- Exercise:
Echo the lines from the one containing "Describe the element" through the one containing "at that location.", inclusive.

- Dataset extract:
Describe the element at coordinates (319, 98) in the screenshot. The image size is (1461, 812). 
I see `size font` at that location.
==
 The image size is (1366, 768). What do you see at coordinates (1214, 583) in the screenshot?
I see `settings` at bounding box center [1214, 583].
---
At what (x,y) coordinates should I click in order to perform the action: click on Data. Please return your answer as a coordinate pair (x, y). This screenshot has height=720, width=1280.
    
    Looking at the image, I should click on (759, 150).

- Completed exercise:
Describe the element at coordinates (319, 98) in the screenshot. The image size is (1461, 812). 
I see `size font` at that location.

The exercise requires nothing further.